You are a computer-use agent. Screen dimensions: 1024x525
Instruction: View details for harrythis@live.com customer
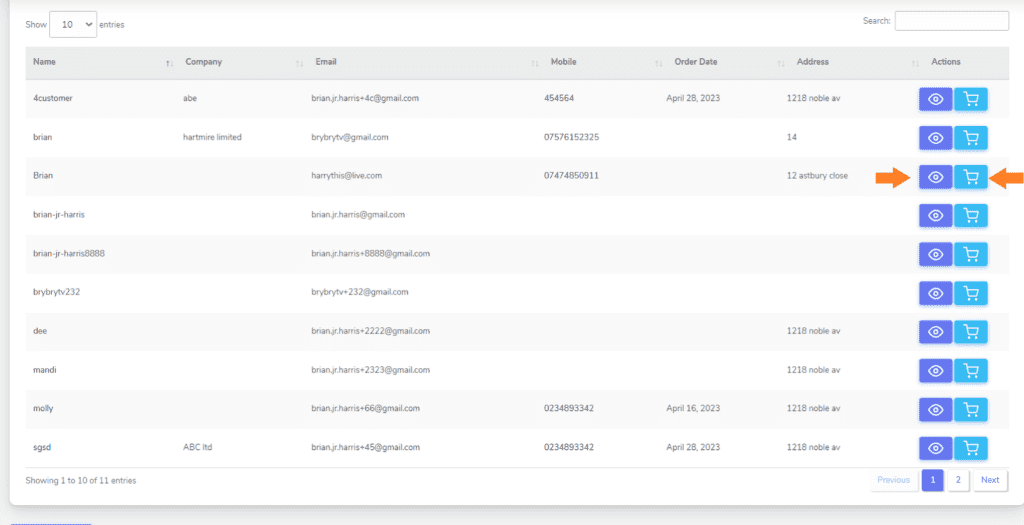[935, 177]
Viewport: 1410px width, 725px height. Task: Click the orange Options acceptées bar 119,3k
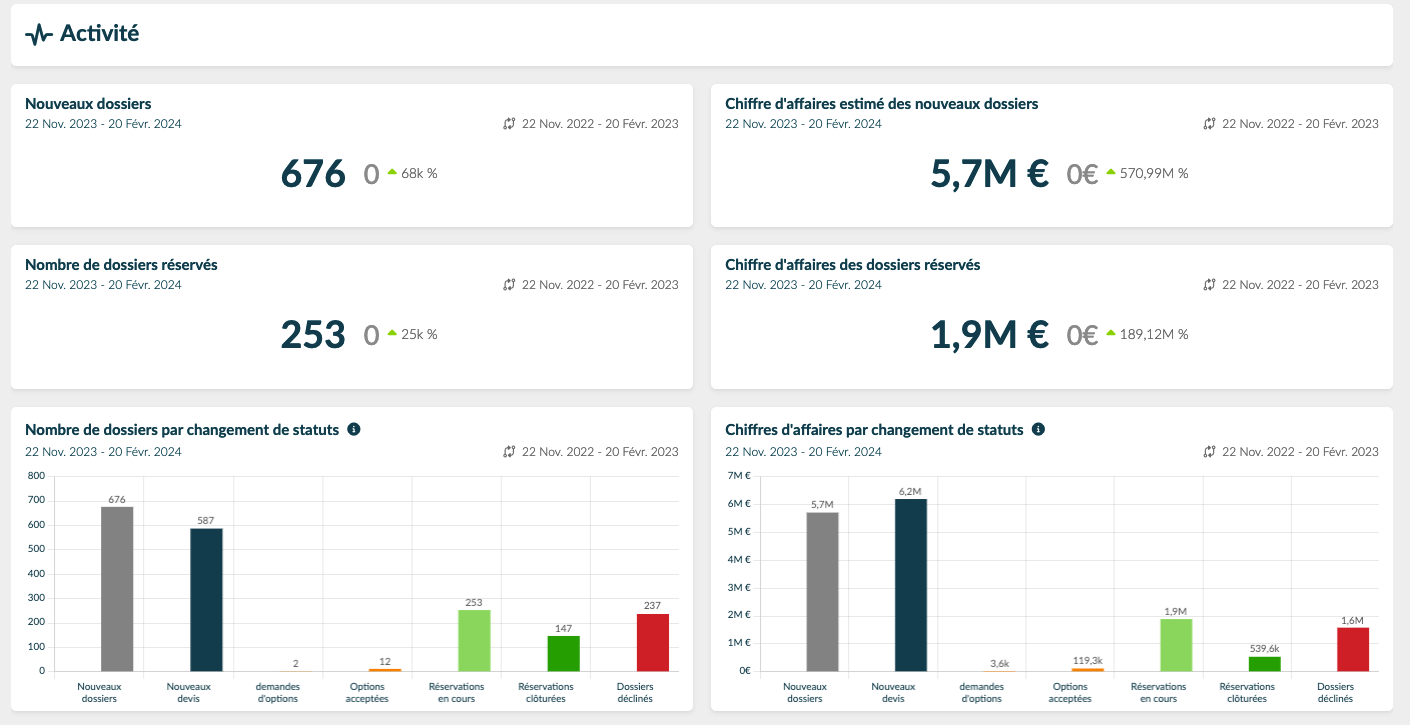1086,669
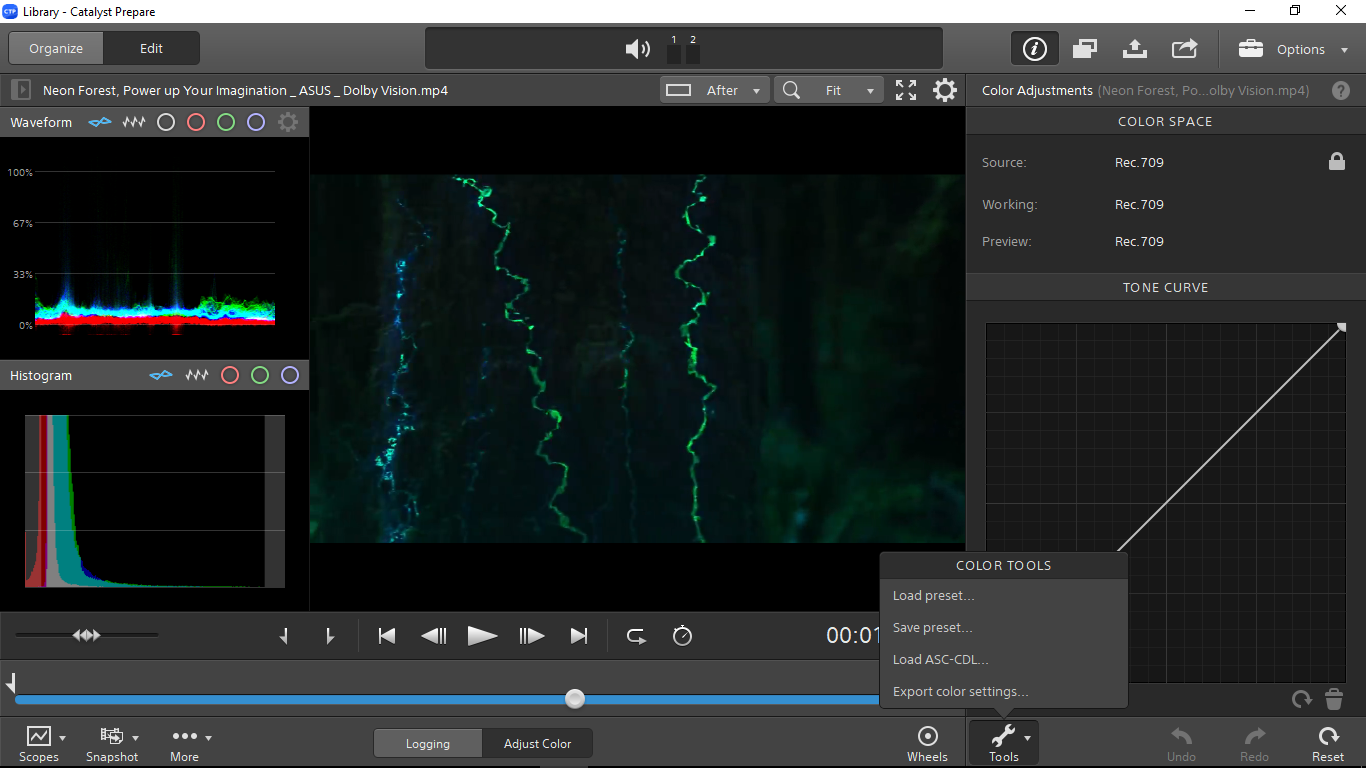Choose Export color settings menu item
The image size is (1366, 768).
960,692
+---+
== YOUR GOAL ==
The required response consists solely of the lines from the line containing "Viewport: 1410px width, 725px" through the end of the listing, both ends included, copied exactly without pictures.

== WRITTEN RESPONSE ==
Viewport: 1410px width, 725px height. Task: Click the orange Options acceptées bar 119,3k
1086,669
Choose Export color settings menu item
The image size is (1366, 768).
960,692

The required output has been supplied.